„Das Damengambit“ auf Netflix: USA vs. UdSSR, entschieden auf 64 Feldern
„Das Damengambit“ auf Netflix ist die Serie des Herbstes. Und lässt nicht nur Schach, sondern auch Berlin in neuem Licht erstrahlen.
Das Schachbrett. Eine geschlossene Welt, die keine Fehler verzeiht, die unantastbar, unangreifbar erscheint, von außen zumindest. Ist es Zufall, ist es Absicht, dass „Damengambit“, eine der interessantesten Serien dieses Streamingherbstes in die Zeiten des erneuten Corona-Lockdowns fällt? Was soll man denn derzeit machen, außer spielen, lesen, Serien schauen, sitzen bleiben?
Selbst wer weniger an Schach interessiert ist, wird sich dem Reiz des Spiels kaum entziehen können, das die Kontrahenten die Umwelt stundenlang ausblenden lässt, während sie über 64 schwarz-weißen Feldern hocken. Zumal wenn das Spiel in so erlesene Bilder gepackt wird wie bei dieser Aussstattungs-Serie, aus der in jeder Szene die Mode, der Geist, der Zigarettenqualm der sechziger Jahre atmet. Das kannte man bislang nur von „Mad Men“.
Fast gar nicht von Netflix beworben, hat sich „Das Damengambit“ zum Streaminggeheimtipp entwickelt. Im Zentrum steht Elizabeth Harmon (Anya Taylor-Joy), ein fiktives Schachgenie im Amerika der sechziger und siebziger Jahre. Nach dem Tod der Mutter wird sie als Achtjährige ins Waisenhaus gebracht. Der Hausmeister bringt Beth das Schachspielen bei – und das Bewusstsein, etwas Außergewöhnliches zu sein, eine Art geistige Superheldin.
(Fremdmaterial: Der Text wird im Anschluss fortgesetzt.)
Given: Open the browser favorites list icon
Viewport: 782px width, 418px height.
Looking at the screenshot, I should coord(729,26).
Ein Gegenentwurf übrigens zu den boomenden Superheldenformaten. Dann doch lieber ein Matt in acht Zügen vorhersagen, 250 Eröffnungsvarianten der Sizilianischen Verteidigung herunterbeten oder gegen 20 Spieler beim Simultanwettkampf gewinnen, als einen Unschuldigen bei der Terroristenjagd töten (wie in „The Boys“). Dumm nur in diesen Hippiezeiten, dass das alsbald adoptierte Schachwunderkind, das sich über die Kentucky- und US-Meisterschaften hinaus mit den Besten der Welt messen will, ein heftiges Suchtproblem hat.
Genie, Wahnsinn und Lebensuntüchtigkeit
Was dem von der Anlage her leicht eindimensionalen Plot – junge Außenseiterin entflieht Waisenheim und findet ihre Bestimmung – die nötige Fallhöhe verleiht. Immer nahe dran an den Fragen von Genie, Wahnsinn und Lebensuntüchtigkeit, ähnlich den Helden in Zweigs „Schachnovelle“ oder „Lushins Verteidigung“ von Nabokov.
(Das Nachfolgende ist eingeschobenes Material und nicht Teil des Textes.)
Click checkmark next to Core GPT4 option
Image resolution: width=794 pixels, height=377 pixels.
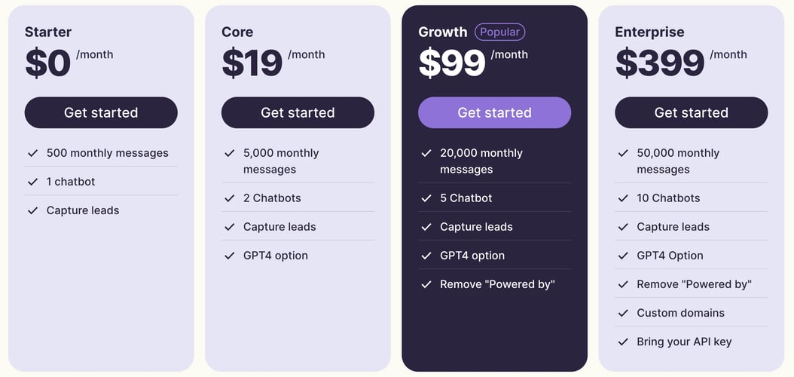click(x=230, y=256)
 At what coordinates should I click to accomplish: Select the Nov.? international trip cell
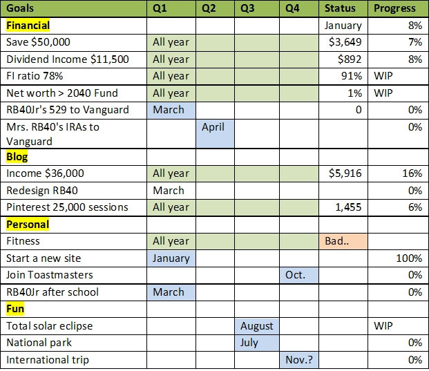point(299,360)
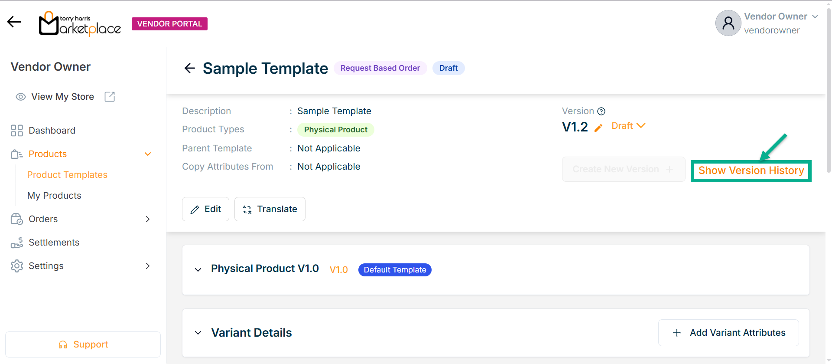Collapse the Products sidebar menu

(147, 154)
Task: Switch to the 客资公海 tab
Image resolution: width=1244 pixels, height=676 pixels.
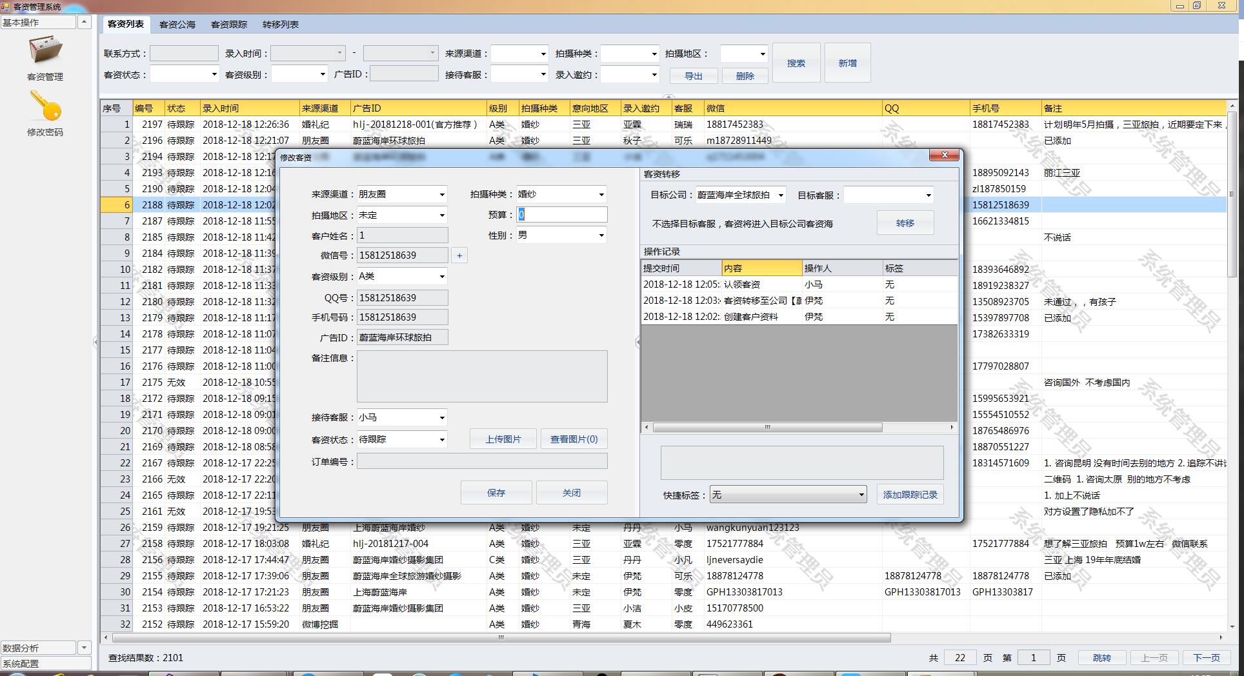Action: click(x=177, y=25)
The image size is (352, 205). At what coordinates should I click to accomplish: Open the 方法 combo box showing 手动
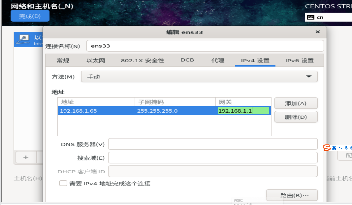click(199, 77)
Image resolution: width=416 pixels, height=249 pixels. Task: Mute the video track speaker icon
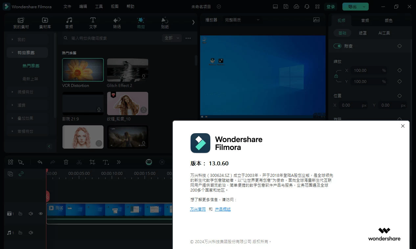coord(31,213)
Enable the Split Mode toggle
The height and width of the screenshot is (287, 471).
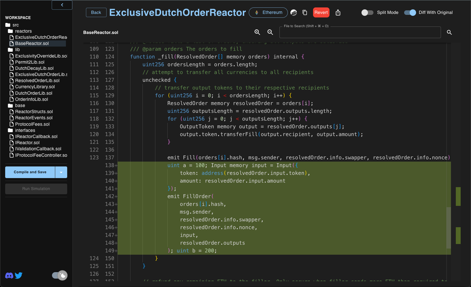pos(367,13)
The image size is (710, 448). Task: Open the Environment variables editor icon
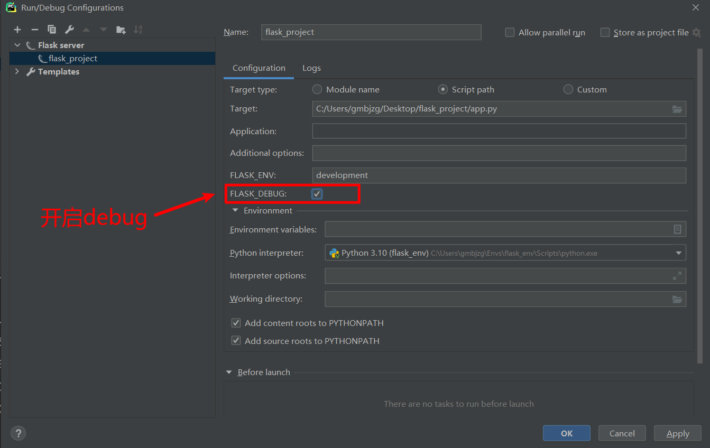(x=677, y=229)
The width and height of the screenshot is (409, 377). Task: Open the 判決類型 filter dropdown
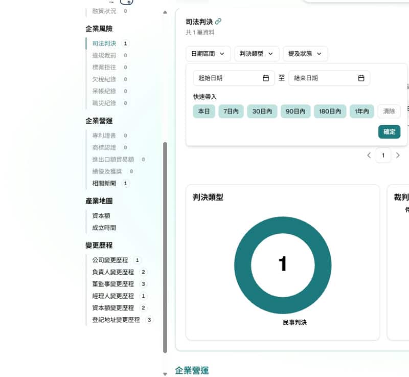[x=256, y=54]
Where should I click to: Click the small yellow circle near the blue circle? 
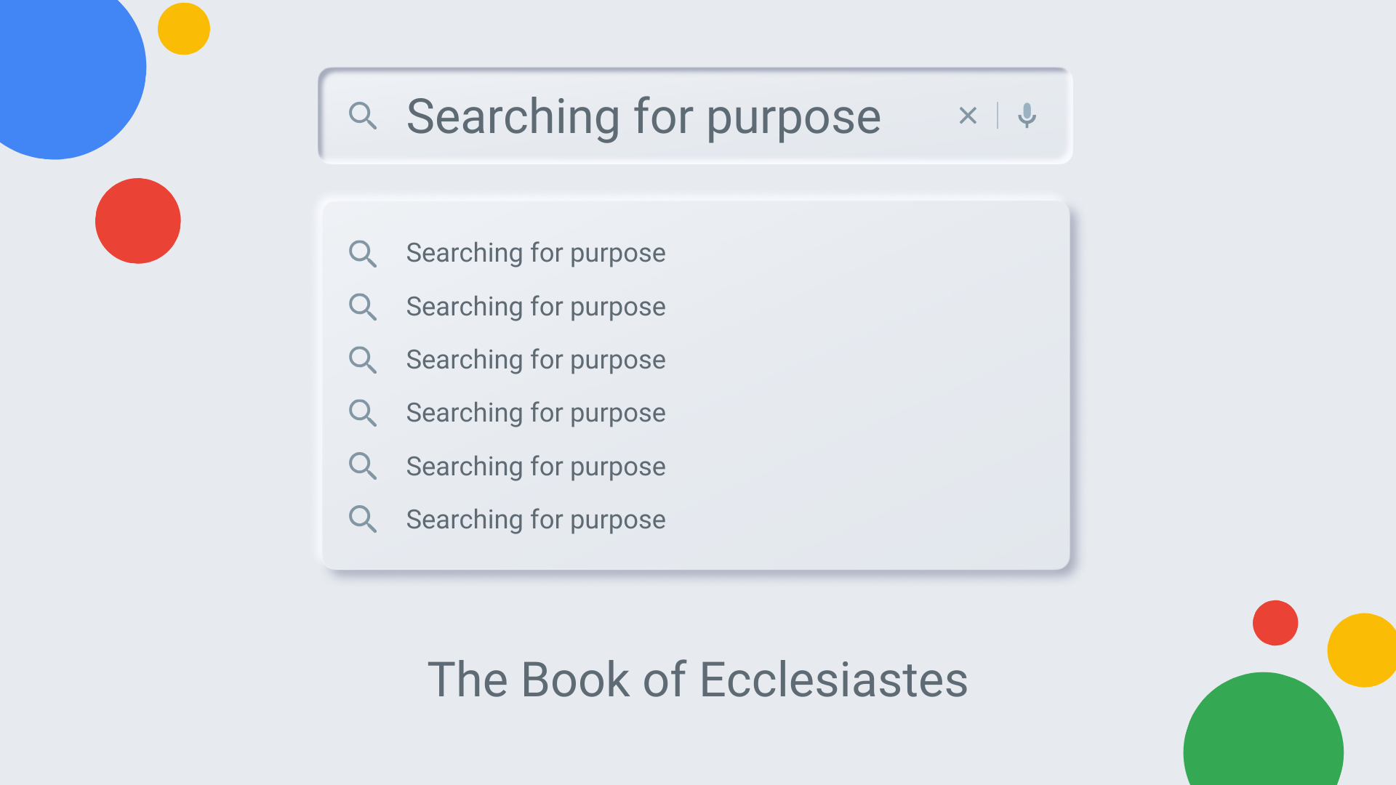click(x=184, y=29)
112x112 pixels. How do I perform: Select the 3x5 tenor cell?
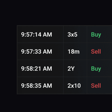(75, 34)
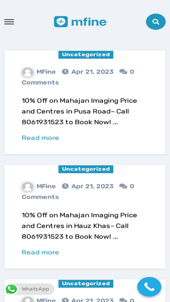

Die Serie basiert auf dem Roman „The Queen’s Gambit“ von Walter Tevis aus dem Jahr 1983. Genie und Wahnsinn in Sachen Schach – das musste man zu der Zeit nicht lange suchen. Ex-Weltmeister und Exzentriker Bobby Fischer, der in einem Jahrhundertkampf den russischen Titelverteidiger Boris Spasski entthronte, dürfte für die Beth-Figur Pate gestanden haben. Deren scheinbar unüberwindbarer kommunistischer Serien-Gegner ist hier: Großmeister Vasily Borgov.
Die UdSSR als Feindbild. Das feministische Narrativ, die Emanzipationsthematik – eine Frau behauptet sich in der Männer-dominierten Schachwelt –, wird in „Damengambit“ eher am Rande gestreift. Das ist dem Format vielleicht vorzuwerfen aber unbedingt verzeihlich.
Apropos UdSSR. Der Serie sind auch aus Berliner Sicht noch mehr Zuschauer zu wünschen. Am Ende spaziert die grandiose Anya Taylor-Joy (die „Emma“ in der jüngsten Jane-Austen-Verfilmung) über die Karl-Marx-Allee, die eine Moskauer Straße in den sechziger Jahren darstellen soll.
Wer genau hinschaut, dürfte noch andere Berliner Locations entdecken, wie das Palais am Funkturm. Das ist alles aber Nebensache beim großen Finale zwischen Beth Harmon und Borgov.
USA vs. UdSSR, entschieden auf 64 Feldern. Ein Damengambit. Das Klicken der Schachuhren. Der tiefe Blick in die Augen des Gegenübers. Das Fallen der hölzernen Figuren. Man möchte sofort selber wieder spielen. Und weiter zuhause bleiben.